National narratives are central to people’s perceptions of themselves and how they act as a group. To study such narratives, their formation, reproduction and impact, is thus of vital importance for understanding the workings of society. The objective of this research project is to analyze the Icelandic national narrative, or how the story of the Icelandic nation has been formulated and performed, by whom, for hom and to what effect. What stories reached a hegemonic position in the Icelandic public arena and how have they been used, transmitted, manipulated, resisted, contested, and endorsed? What exclusionary mechanisms have been created and maintained by tracing the nation back to its imagined “ethnic” or “racial” roots? Where have these narratives placed the Icelandic nation in the world and how have they interacted with and imitated similar narratives in other countries? How have these narratives shaped present predicaments in areas such as state politics, cultural production and gender relations? This array of topics will be examined through an interdisciplinary approach, where the narratives are explored from various perspectives – as texts, originating in certain political and cultural contexts, and as political instruments, or tools of power, which developed through time, but were based on recurring discursive themes. The project approaches the topic from a broad historical perspective, in order to explain how people’s conceptions of the past are used to legitimate political power relations in the present, and how they serve to promote, reject and rationalize socio-cultural change.

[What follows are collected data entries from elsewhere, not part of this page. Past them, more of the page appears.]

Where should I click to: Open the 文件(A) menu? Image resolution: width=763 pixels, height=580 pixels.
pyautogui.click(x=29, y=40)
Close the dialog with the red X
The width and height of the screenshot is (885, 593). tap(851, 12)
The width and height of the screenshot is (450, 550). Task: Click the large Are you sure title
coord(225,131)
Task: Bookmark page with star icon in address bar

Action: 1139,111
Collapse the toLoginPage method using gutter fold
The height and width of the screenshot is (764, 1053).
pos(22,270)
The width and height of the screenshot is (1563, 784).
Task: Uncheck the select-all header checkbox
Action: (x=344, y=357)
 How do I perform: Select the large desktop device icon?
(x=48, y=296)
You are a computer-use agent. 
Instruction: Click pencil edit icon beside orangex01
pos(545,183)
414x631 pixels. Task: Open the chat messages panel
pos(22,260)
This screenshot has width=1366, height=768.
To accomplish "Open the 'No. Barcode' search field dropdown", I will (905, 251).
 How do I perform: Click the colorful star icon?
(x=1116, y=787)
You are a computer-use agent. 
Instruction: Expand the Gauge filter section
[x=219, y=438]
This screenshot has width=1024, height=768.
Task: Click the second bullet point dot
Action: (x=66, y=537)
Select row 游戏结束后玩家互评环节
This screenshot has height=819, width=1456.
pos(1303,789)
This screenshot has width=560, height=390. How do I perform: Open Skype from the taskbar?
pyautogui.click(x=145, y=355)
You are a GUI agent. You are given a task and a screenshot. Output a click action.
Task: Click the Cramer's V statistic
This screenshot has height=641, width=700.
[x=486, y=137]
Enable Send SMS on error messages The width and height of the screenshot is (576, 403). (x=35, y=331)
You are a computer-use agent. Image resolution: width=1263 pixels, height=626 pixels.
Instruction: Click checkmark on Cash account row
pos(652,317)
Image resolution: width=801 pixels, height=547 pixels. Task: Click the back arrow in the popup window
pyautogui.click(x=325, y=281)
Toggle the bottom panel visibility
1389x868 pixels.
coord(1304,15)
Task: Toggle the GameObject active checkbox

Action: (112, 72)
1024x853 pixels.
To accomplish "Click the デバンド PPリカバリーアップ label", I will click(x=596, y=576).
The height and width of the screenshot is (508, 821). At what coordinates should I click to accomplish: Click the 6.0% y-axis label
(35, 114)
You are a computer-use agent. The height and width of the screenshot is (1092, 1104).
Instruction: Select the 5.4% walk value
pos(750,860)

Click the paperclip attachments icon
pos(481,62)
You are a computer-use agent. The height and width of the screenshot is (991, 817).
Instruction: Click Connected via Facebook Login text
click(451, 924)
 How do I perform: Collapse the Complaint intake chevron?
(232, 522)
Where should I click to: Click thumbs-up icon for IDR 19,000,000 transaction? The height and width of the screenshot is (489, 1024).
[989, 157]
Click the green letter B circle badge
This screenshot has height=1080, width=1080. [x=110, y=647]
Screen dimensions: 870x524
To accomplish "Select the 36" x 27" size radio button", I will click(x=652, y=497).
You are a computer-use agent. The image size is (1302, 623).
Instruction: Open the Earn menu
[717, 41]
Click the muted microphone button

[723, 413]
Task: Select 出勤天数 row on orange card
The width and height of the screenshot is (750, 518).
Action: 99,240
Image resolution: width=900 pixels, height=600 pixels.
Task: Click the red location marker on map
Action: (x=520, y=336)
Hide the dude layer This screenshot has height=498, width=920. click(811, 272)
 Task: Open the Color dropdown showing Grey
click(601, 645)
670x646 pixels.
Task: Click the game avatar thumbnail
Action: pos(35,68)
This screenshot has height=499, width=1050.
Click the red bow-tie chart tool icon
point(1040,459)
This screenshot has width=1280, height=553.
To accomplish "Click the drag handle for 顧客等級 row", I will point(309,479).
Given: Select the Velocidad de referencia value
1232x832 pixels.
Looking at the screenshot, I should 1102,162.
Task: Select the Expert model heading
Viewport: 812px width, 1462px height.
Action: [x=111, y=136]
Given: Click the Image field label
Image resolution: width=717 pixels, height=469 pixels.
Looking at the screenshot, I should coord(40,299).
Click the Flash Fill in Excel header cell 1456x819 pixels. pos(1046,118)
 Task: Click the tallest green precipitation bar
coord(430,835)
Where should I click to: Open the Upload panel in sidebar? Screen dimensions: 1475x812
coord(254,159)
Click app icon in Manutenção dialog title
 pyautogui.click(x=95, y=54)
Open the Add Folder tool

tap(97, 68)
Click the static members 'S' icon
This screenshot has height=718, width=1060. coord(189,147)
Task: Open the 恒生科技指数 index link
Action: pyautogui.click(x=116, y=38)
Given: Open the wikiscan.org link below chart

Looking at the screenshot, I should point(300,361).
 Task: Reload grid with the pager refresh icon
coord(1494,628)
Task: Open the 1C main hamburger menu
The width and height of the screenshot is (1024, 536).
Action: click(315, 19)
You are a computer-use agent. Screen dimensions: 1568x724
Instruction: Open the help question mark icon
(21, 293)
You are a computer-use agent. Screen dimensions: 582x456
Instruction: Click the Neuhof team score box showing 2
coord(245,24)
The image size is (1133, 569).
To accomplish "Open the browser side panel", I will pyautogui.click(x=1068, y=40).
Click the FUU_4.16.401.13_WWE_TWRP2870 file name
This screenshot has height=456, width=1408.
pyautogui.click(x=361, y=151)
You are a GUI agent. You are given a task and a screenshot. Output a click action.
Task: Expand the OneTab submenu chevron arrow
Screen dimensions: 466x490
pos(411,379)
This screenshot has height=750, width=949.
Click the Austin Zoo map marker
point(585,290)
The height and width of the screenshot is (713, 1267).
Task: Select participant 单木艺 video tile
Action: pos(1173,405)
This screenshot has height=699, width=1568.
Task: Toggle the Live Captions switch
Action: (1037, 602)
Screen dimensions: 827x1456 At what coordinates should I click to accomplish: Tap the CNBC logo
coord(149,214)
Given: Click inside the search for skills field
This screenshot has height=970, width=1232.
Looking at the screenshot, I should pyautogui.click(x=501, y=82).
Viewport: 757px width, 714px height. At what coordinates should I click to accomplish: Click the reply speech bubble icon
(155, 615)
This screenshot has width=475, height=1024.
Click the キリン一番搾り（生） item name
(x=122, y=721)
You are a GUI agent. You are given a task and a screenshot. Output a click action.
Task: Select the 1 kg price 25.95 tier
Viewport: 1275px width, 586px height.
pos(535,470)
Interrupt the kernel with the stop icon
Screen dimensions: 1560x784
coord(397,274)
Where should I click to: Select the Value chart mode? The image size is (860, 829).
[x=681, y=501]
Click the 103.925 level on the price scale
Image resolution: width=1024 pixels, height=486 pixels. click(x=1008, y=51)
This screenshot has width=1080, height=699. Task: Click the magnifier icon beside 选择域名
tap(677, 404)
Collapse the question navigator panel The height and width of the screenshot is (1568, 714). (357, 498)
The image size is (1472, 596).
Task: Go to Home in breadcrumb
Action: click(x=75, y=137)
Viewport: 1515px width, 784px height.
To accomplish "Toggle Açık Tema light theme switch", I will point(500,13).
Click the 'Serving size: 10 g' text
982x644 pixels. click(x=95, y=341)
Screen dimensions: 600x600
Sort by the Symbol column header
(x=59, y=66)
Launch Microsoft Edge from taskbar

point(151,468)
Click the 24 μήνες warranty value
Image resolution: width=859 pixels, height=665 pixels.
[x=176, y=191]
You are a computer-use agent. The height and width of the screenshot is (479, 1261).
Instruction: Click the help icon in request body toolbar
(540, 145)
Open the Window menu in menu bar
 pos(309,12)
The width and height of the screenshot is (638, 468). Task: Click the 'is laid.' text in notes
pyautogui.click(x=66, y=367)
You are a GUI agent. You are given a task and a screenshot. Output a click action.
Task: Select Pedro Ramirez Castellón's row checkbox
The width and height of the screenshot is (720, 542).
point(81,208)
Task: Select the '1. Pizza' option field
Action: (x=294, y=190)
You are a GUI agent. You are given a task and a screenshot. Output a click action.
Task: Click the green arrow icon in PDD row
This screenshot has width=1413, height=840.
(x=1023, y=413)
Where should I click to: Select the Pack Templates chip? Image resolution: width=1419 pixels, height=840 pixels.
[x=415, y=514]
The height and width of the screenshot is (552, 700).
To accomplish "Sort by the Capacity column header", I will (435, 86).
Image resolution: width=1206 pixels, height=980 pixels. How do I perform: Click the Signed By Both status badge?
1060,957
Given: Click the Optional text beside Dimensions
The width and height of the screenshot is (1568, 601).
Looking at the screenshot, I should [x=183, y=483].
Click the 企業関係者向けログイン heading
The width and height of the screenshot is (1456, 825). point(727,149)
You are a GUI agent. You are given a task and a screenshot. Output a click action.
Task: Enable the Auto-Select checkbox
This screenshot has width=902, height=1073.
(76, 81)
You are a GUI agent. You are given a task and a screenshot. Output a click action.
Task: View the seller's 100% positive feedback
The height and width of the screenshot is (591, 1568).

Project Partners: Ástráður Eysteinsson, professor of comparative literature, and Dean of the School of Humanities, University of Iceland; Birgir Hermannsson, researcher in political science, Reykjavíkurakademían (RA); Helg Björnsdóttir, sessional teacher in anthropology and qualitative methodlogy, University of Iceland; Jón Karl Helgason, associate professor of Icelandic literature, University of Iceland; Jón Yngvi  Jóhannsson, sessional teacher in the Deparment of Icelandic and Comparative Cultural Studies at the University of Iceland; Katla Kjartansdóttir, researcher at the Edda Centre of Excellence (Edda) and acting director of the Icelandic Centre for Ethnology and Folklore (ICEF); Kristinn Schram, post-doc researcher at ICEF, RA and Edda Centre of Excellence; Ólafur Rastrick, postdoctoral fellow in history, University of Iceland; Ragnheiður Kristjánsdóttir, adjunct in history, University of Iceland; Sigurjón B. Hafsteinsson, associate professor of museum studies, University of Iceland; Tinna Grétarsdóttir, sessional teacher in the departments of Anthropology,  and Folkloristics and Museology, University of Iceland; Valdimar J. Halldórsson, Director of the Jón Sigurðsson Museum, Hrafnseyri; Veturliði G. Óskarsson, professor of Nordic languages, especially Icelandic, University of Uppsala, Sweden.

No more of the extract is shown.